• INPUT MATERIAL:
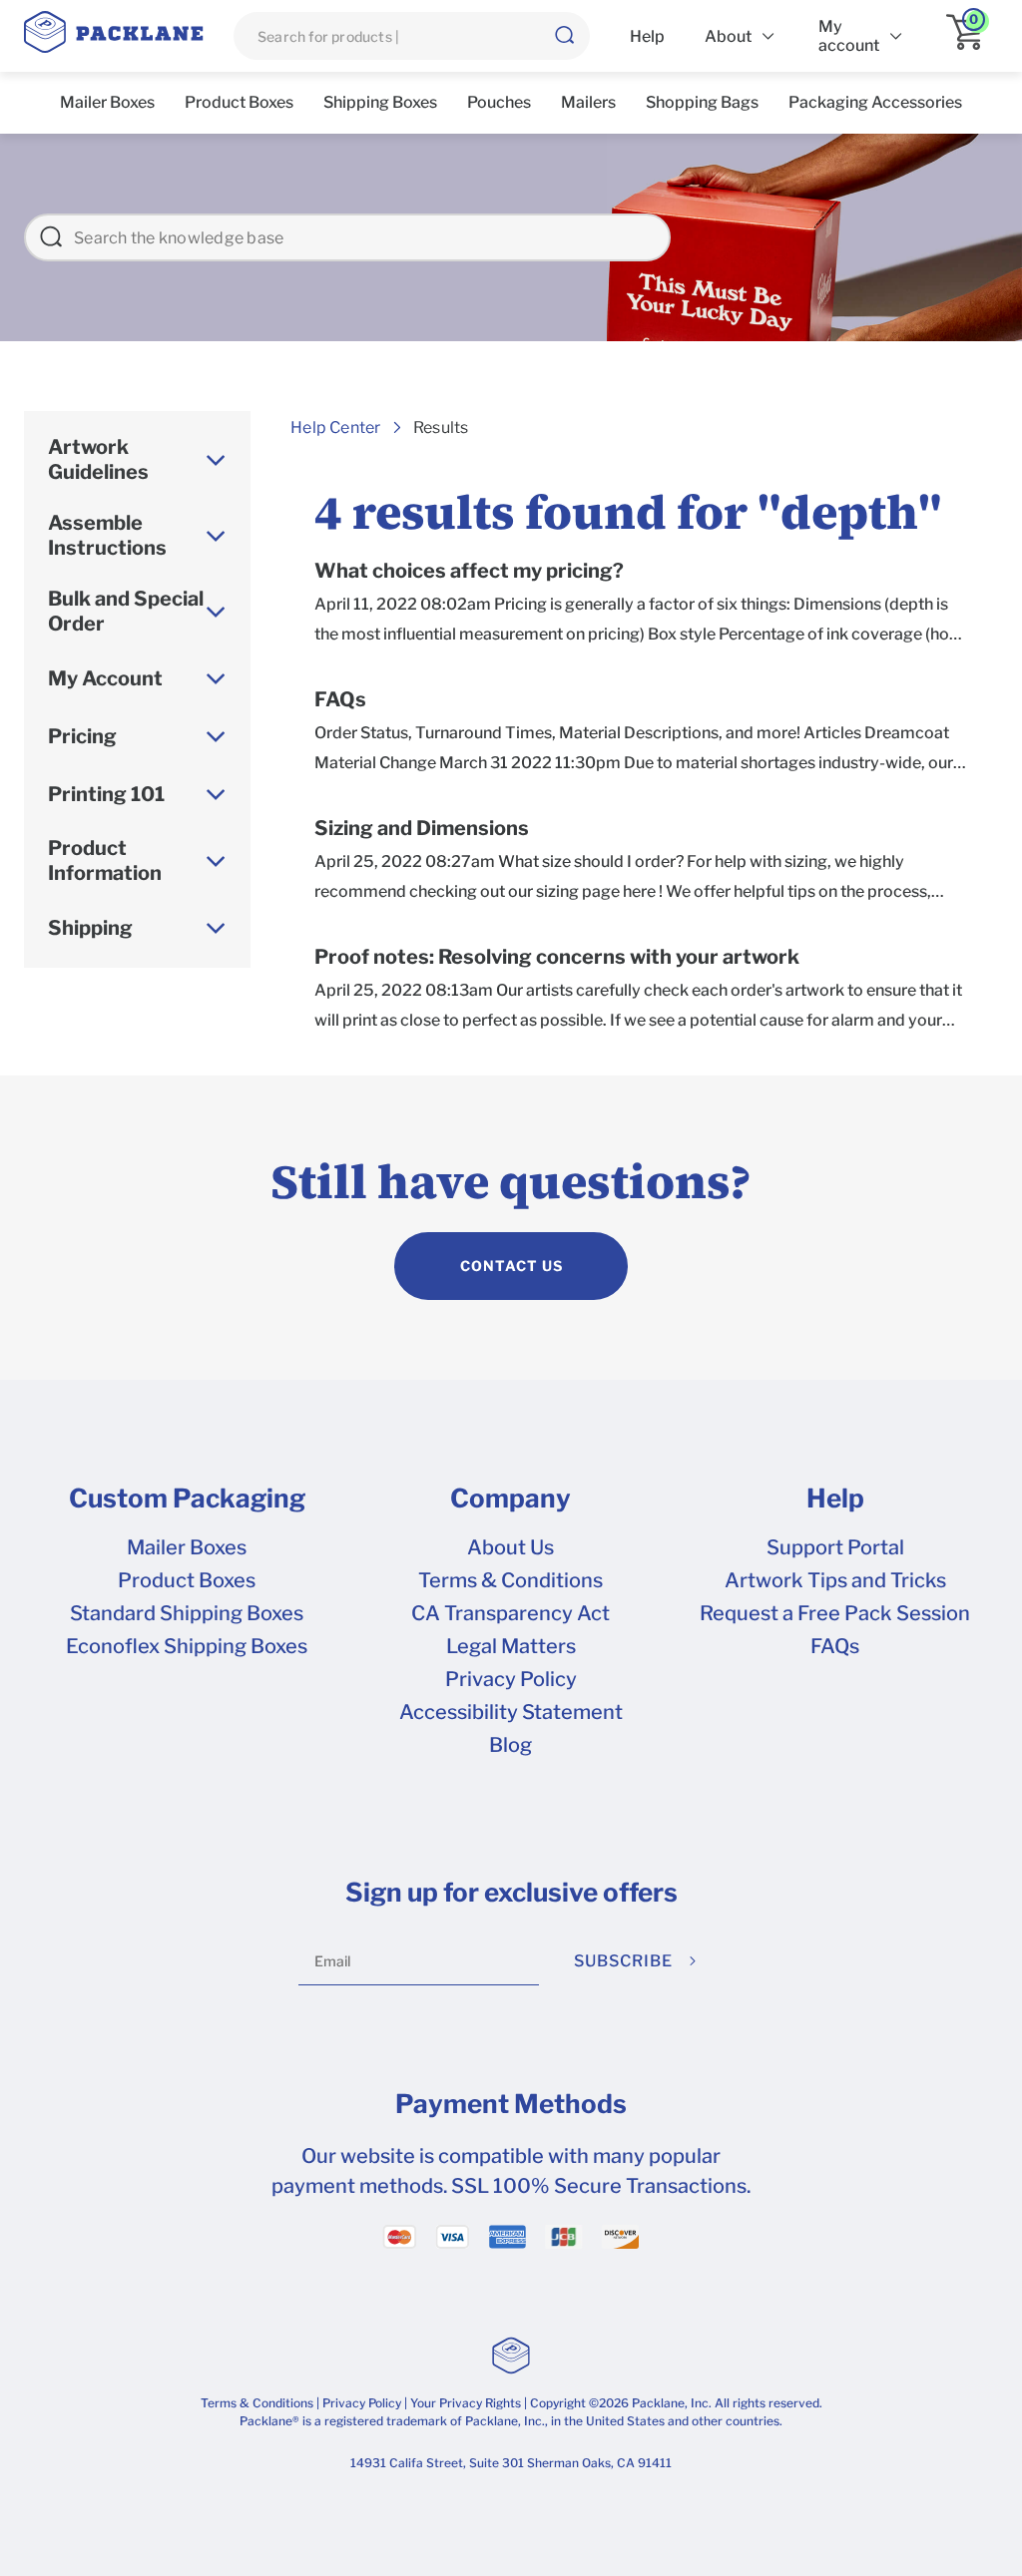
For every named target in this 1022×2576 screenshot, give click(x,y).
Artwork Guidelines (98, 459)
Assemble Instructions (107, 535)
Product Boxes (187, 1580)
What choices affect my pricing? (469, 571)
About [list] (728, 36)
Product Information (105, 860)
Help (835, 1498)
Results (440, 427)
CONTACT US (511, 1265)
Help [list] (647, 36)
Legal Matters (511, 1646)
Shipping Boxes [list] (380, 102)
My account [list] (848, 36)
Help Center (335, 427)
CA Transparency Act (510, 1613)
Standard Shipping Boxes (186, 1613)
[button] (564, 36)
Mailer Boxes (187, 1547)
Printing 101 (106, 794)
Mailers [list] (588, 102)
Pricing (82, 736)
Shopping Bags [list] (702, 102)
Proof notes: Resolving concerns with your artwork (556, 957)
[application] (972, 36)
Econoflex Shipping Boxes (186, 1646)
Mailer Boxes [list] (107, 102)
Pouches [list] (499, 102)
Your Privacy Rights (465, 2402)
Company (510, 1498)
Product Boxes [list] (239, 102)
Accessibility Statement (511, 1712)
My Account (105, 678)
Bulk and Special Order (126, 611)
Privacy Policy (511, 1679)
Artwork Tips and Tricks (835, 1580)
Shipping (90, 928)
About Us (510, 1547)
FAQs (340, 699)
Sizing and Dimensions (421, 828)
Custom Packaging (187, 1498)
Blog (510, 1745)
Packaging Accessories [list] (875, 102)
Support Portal (835, 1547)
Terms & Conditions (510, 1580)
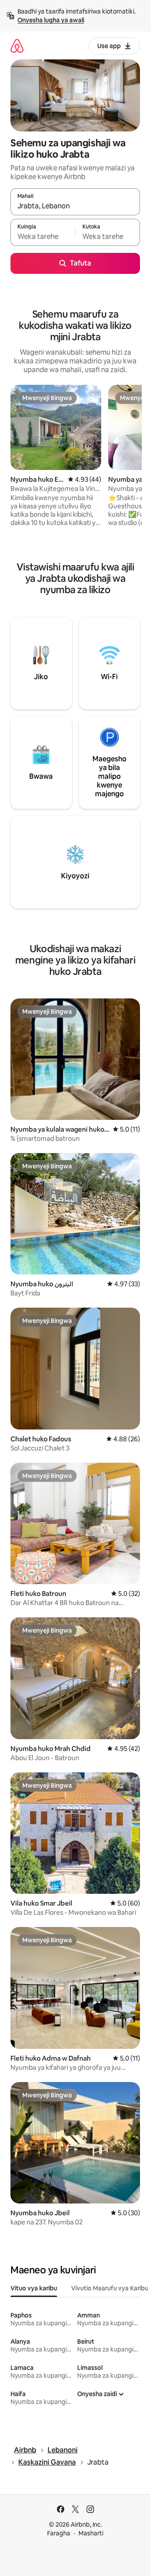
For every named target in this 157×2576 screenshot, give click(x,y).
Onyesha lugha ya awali (50, 20)
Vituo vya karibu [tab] (33, 2288)
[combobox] (75, 205)
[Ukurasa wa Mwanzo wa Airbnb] (17, 45)
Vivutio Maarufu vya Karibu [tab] (109, 2288)
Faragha (58, 2533)
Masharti (90, 2533)
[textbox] (42, 236)
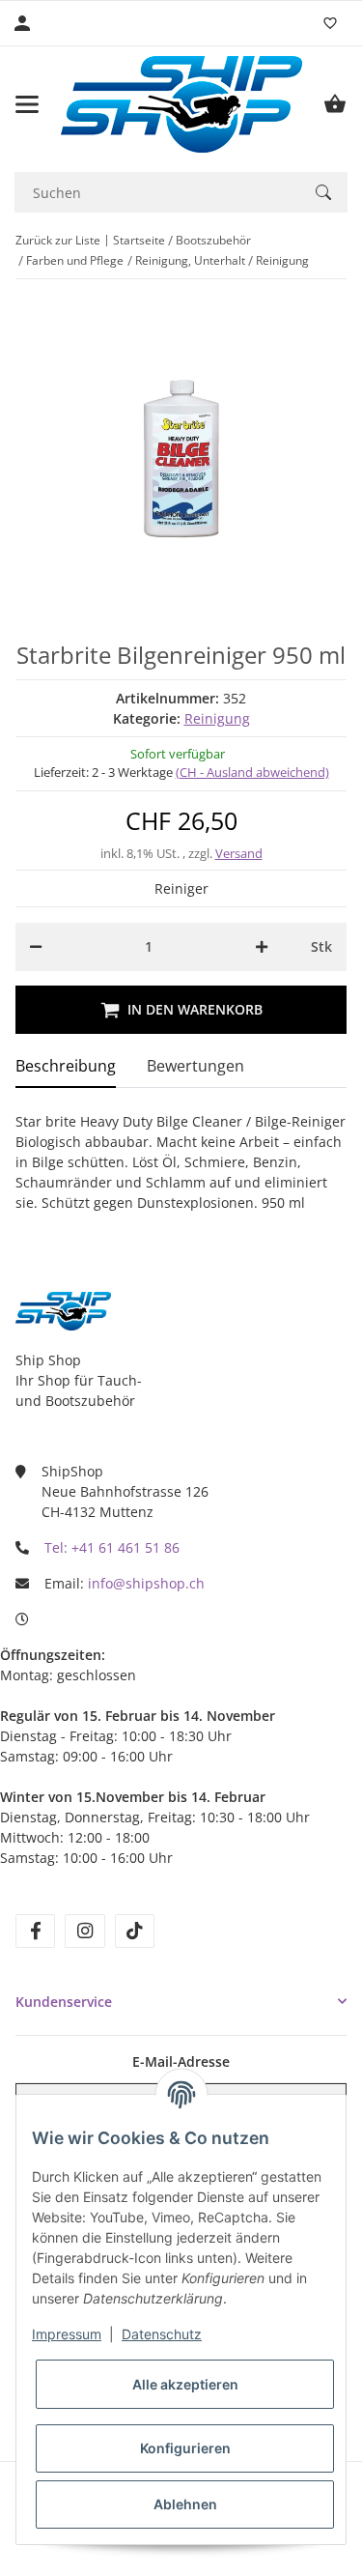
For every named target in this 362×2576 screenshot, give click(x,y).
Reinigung (217, 718)
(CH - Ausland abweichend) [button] (252, 772)
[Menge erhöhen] (261, 947)
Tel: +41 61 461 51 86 (112, 1547)
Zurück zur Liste (57, 240)
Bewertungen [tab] (195, 1065)
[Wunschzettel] (330, 23)
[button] (181, 2001)
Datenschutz (162, 2334)
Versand (239, 853)
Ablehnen (185, 2504)
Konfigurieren (185, 2448)
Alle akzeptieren (185, 2384)
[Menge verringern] (35, 947)
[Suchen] (323, 192)
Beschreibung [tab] (65, 1065)
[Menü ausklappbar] (27, 104)
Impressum (66, 2334)
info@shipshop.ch (146, 1583)
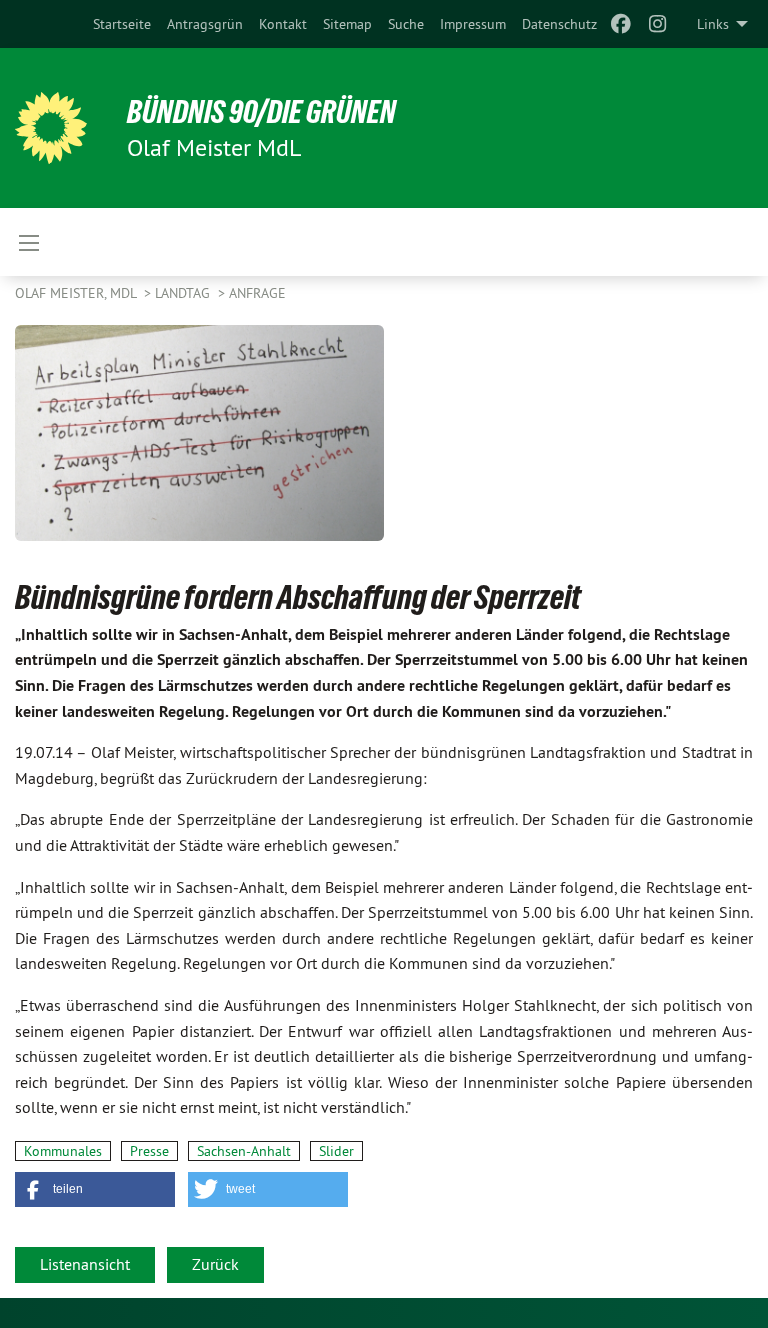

• YOUR INSTRUCTIONS:
Return each entry exactly as given. Leave the images out.

• THE COMPLETED TASK:
For every named target in this 1022×2576 screenshot, give click(x,y).
Artwork Guidelines (98, 459)
Assemble Instructions (107, 535)
Product Boxes (187, 1580)
What choices affect my pricing? (469, 571)
About [list] (728, 36)
Product Information (105, 860)
Help (835, 1498)
Results (440, 427)
CONTACT US (511, 1265)
Help [list] (647, 36)
Legal Matters (511, 1646)
Shipping Boxes [list] (380, 102)
My account [list] (848, 36)
Help Center (335, 427)
CA Transparency Act (510, 1613)
Standard Shipping Boxes (186, 1613)
[button] (564, 36)
Mailer Boxes (187, 1547)
Printing 101 (106, 794)
Mailers [list] (588, 102)
Pricing (82, 736)
Shopping Bags [list] (702, 102)
Proof notes: Resolving concerns with your artwork (556, 957)
[application] (972, 36)
Econoflex Shipping Boxes (186, 1646)
Mailer Boxes [list] (107, 102)
Pouches [list] (499, 102)
Your Privacy Rights (465, 2402)
Company (510, 1498)
Product Boxes [list] (239, 102)
Accessibility Statement (511, 1712)
My Account (105, 678)
Bulk and Special Order (126, 611)
Privacy Policy (511, 1679)
Artwork Tips and Tricks (835, 1580)
Shipping (90, 928)
About Us (510, 1547)
FAQs (340, 699)
Sizing and Dimensions (421, 828)
Custom Packaging (187, 1498)
Blog (510, 1745)
Packaging Accessories [list] (875, 102)
Support Portal (835, 1547)
Terms & Conditions (510, 1580)
For every named target in this 157×2576 screenshot, give click(x,y).
Onyesha lugha ya awali (50, 20)
Vituo vya karibu [tab] (33, 2288)
[combobox] (75, 205)
[Ukurasa wa Mwanzo wa Airbnb] (17, 45)
Vivutio Maarufu vya Karibu [tab] (109, 2288)
Faragha (58, 2533)
Masharti (90, 2533)
[textbox] (42, 236)
For every named target in this 362×2576 screenshot, give click(x,y).
Reinigung (217, 718)
(CH - Ausland abweichend) [button] (252, 772)
[Menge erhöhen] (261, 947)
Tel: +41 61 461 51 86 (112, 1547)
Zurück zur Liste (57, 240)
Bewertungen [tab] (195, 1065)
[Wunschzettel] (330, 23)
[button] (181, 2001)
Datenschutz (162, 2334)
Versand (239, 853)
Ablehnen (185, 2504)
Konfigurieren (185, 2448)
Alle akzeptieren (185, 2384)
[Menge verringern] (35, 947)
[Suchen] (323, 192)
Beschreibung [tab] (65, 1065)
[Menü ausklappbar] (27, 104)
Impressum (66, 2334)
info@shipshop.ch (146, 1583)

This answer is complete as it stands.